Don’t amend DSHEA, amend attitudes, says industry

By Shane Starling

- Last updated on GMT

Related tags Regulation

Industry has defended DSHEA against a “fails to regulate” attack made by the head of the US Anti-Doping Agency (USADA) amid an investigation into products containing steroids being distributed to high school children.

USADA head, Travis Tygart, said tighter controls were needed around products that may contain steroids and pointed an accusatory finger at DSHEA for allowing the situation to occur, but industry said the 1994 Dietary Supplement and Health Education Act (DSHEA) was doing a good job of regulating a diverse industry.

No regulation was capable of 100 per cent control over all activity, said Daniel Fabricant, PhD, vice president of scientific and regulatory affairs at the Washington DC-based, Natural Products Association.

Mend your own fences

“With respect to USADA's thinking, they're obviously taking their cues from organizations like Major League Baseball, and rather than mend their own fences due to their own problems with doping scandals and a failure to develop tougher testing regimes, its much easier to point to the supplement industry as a scapegoat, just like these organizations' athletes do,”​ Fabricant told “I guess the apple doesn't fall far from the tree after all.”

Kenn Israel, the vice president of marketing at California-based Robinson Pharma, said the presence of a few “outliers”​ did not mean the regulation was failing to do its job.

“DSHEA is not the problem. It is the solution,”​ he observed. “We have the simple and predictable issue of a few outliers (read criminals) acting in a greedy and unsafe manner​. In almost every market there will be fraud, cheating, and unsafe and unethical actors. DSHEA is precisely the correct mechanism to outlaw and prosecute such behavior.”

He added: “USADA should be celebrating a system that provided early signaling in the form of AER regulations, and empowered FDA to enforce criminal statues based on DSHEA.”

No widespread issue

Fabricant noted the NPA had randomly tested many products such as protein powders and creatine for the presence of steroids and found there was no widespread issue with stimulant and steroid contamination in such products.
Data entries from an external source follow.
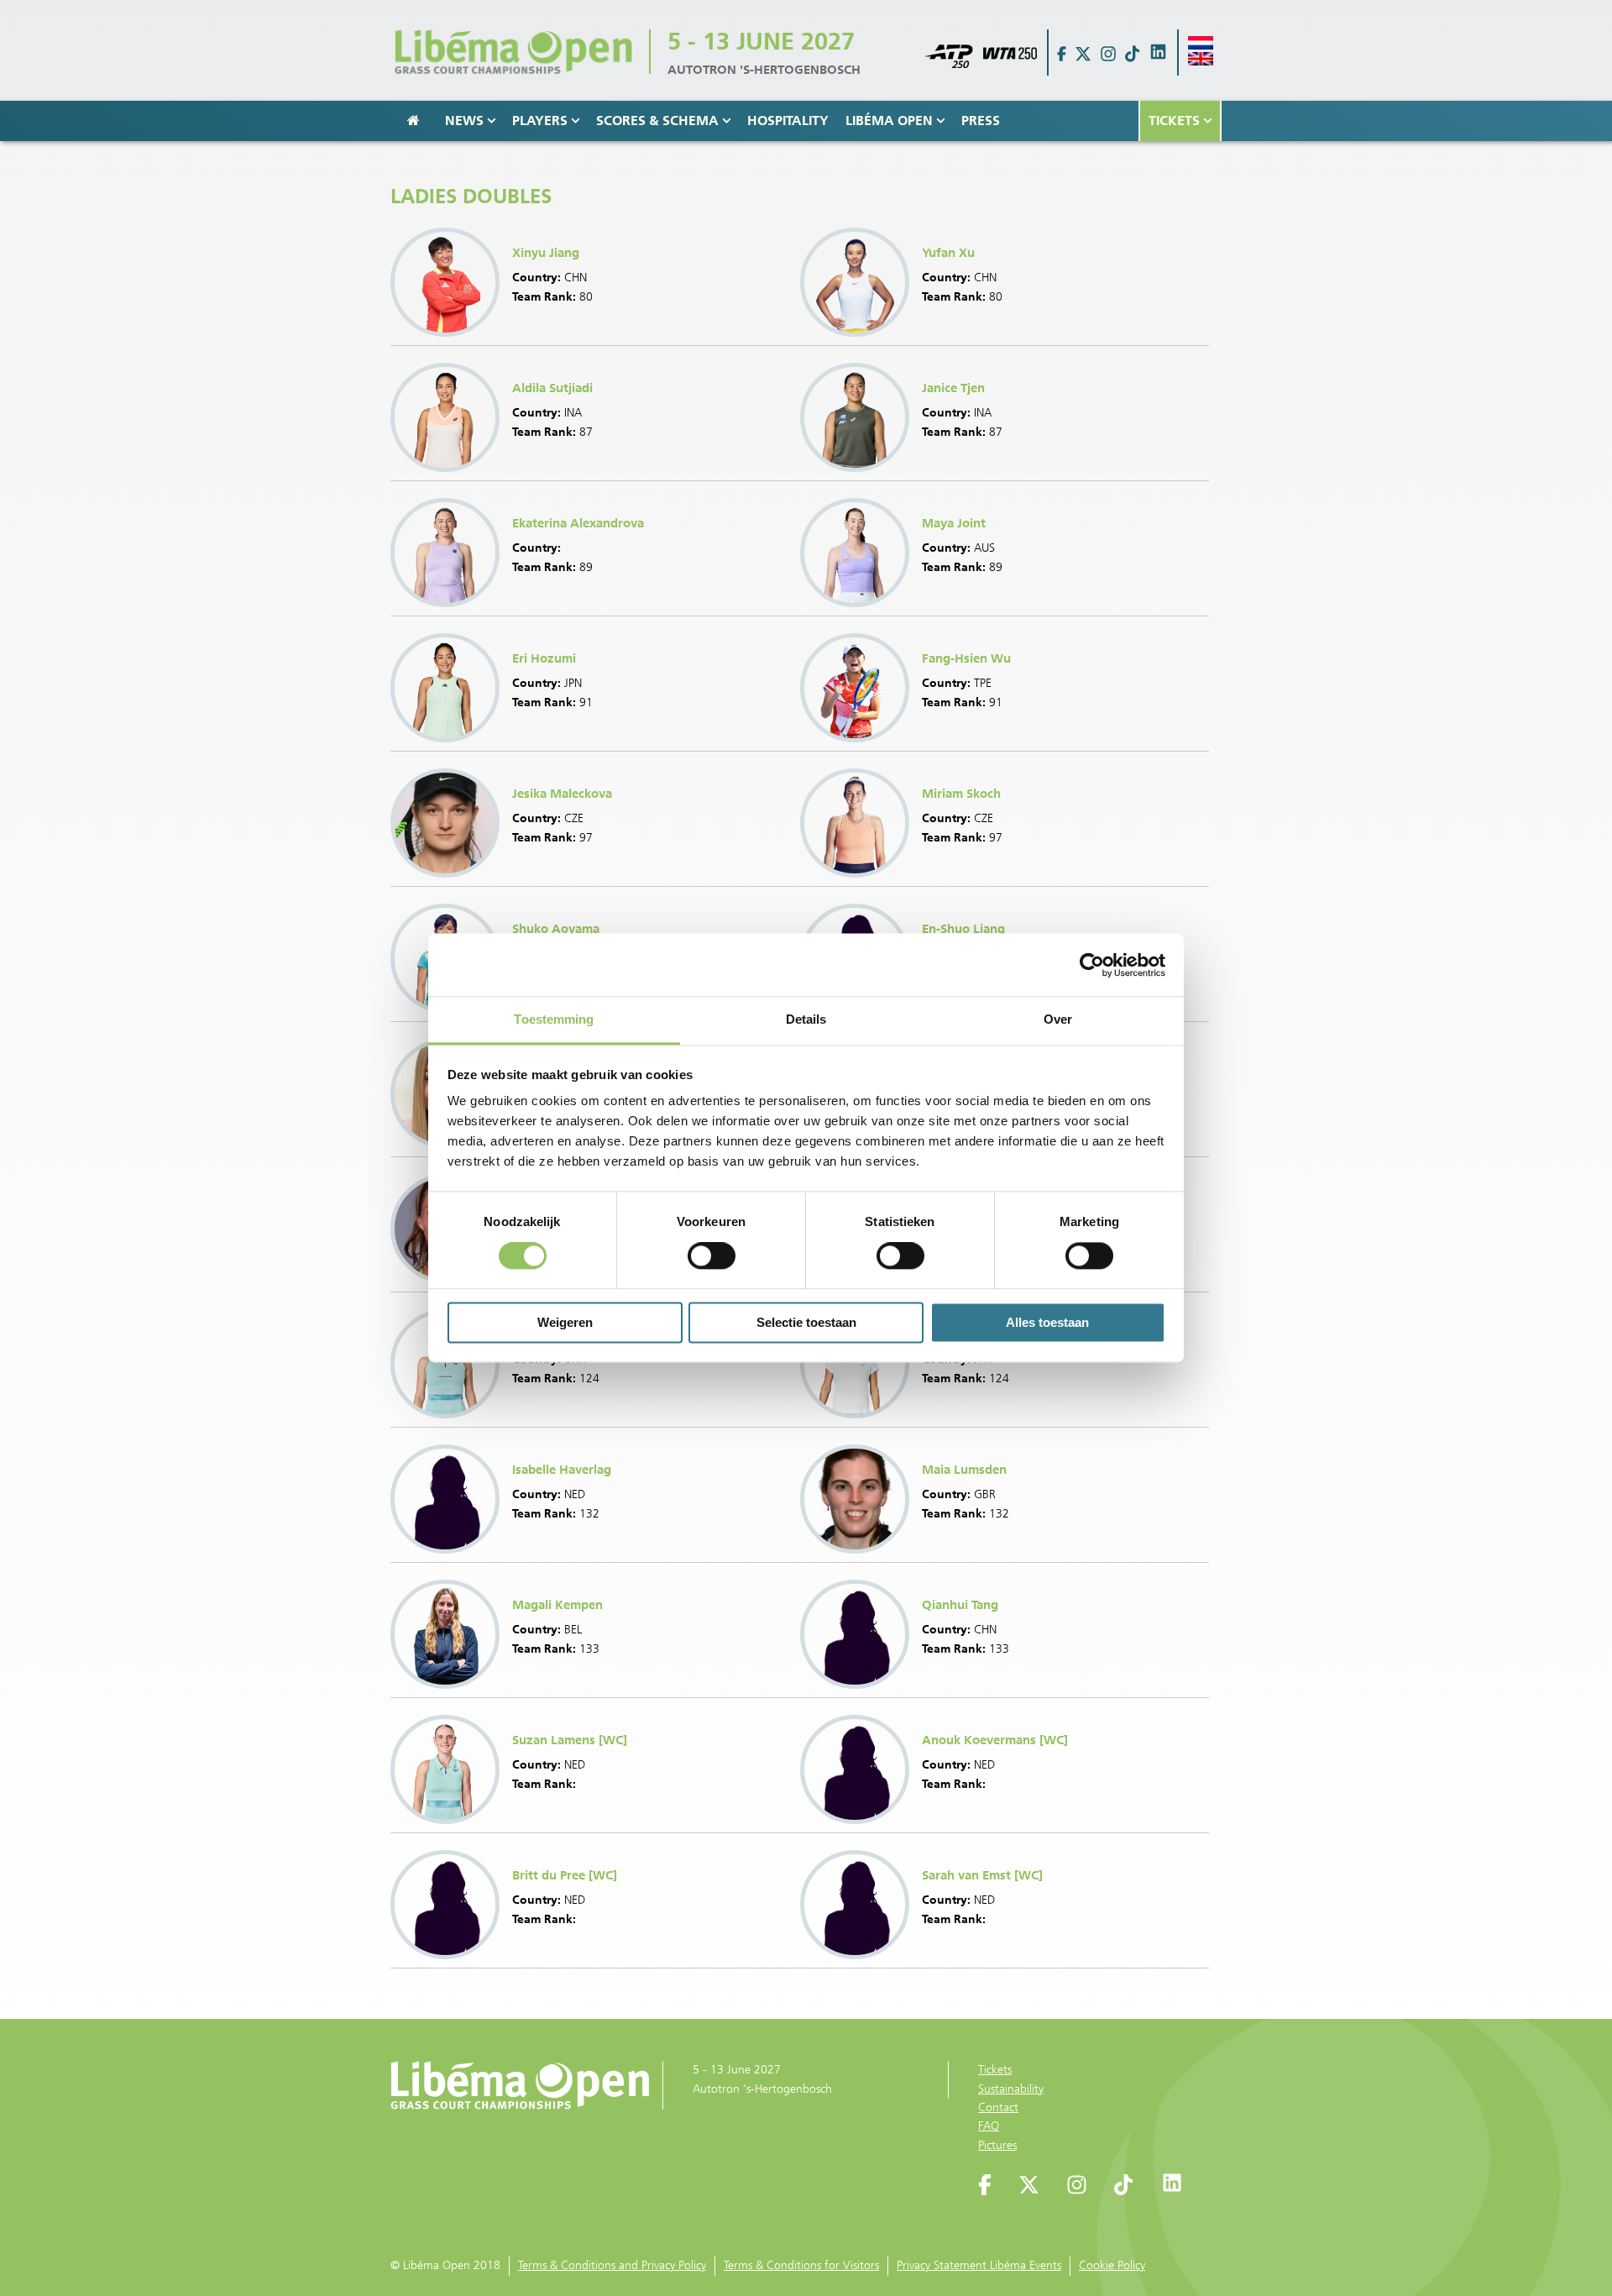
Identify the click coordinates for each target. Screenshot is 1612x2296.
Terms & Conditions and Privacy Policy (612, 2265)
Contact (998, 2107)
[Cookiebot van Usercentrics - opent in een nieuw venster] (1091, 965)
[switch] (711, 1256)
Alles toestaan (1047, 1322)
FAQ (988, 2126)
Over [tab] (1058, 1019)
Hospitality (788, 120)
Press (980, 120)
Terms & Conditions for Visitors (801, 2265)
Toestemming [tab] (554, 1019)
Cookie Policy (1112, 2265)
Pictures (997, 2145)
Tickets (1174, 120)
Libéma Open (889, 120)
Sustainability (1011, 2089)
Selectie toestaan (806, 1322)
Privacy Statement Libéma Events (979, 2265)
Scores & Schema (657, 120)
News (464, 120)
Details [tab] (806, 1019)
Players (540, 120)
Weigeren (565, 1322)
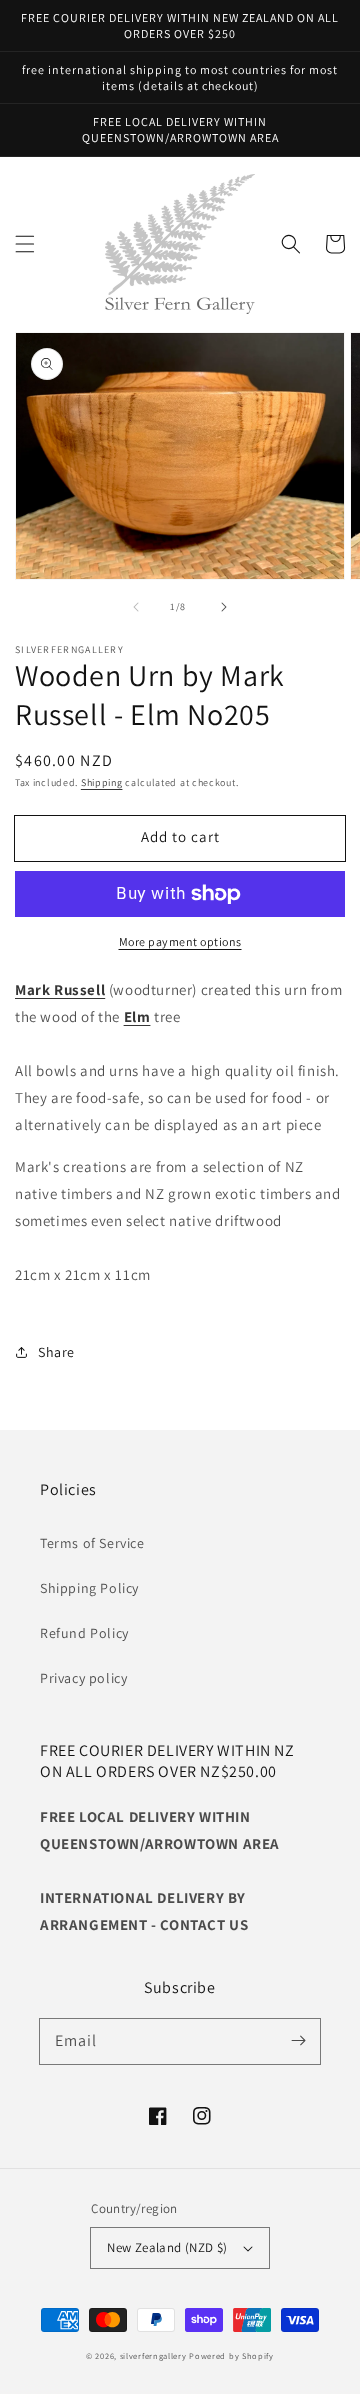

“Thus, this is a very tightly regulated industry, and this was the case of an outlier adding what amounts to an unapproved drug to a product which is already a violation of the law.”

Fabricant said there would always be rogues that operated beyond the law in any business and pointed to the widespread safe use of dietary supplements by many Olympians as evidence of a well-regulated industry.

“It is time to realize that just like competitive sports unfortunately there are outliers that break the law and just as in sports while they may temporarily taint the sport, the champions that play in an ethical and responsible manner will always rise above,” ​he said.

“Instead of castigating the industry, Mr Tygart should look to communicate with the industry so he is better versed on what the industry is and what it isn't.”

USADA investigation

The USADA investigation, part of a Bay Area Laboratory Co-Operative (BALCO) probe, alleges some contaminated products have been distributed out of Max Muscle stores.

The home of Maurice Sandoval, former chief executive officer of American Cellular Labs, has been raided, in relation to the steroid products that have become popular with high school football players.

“The current regulatory system for dietary supplements allows these unscrupulous steroid salesmen to endanger the health of our youth,” ​Tygart said.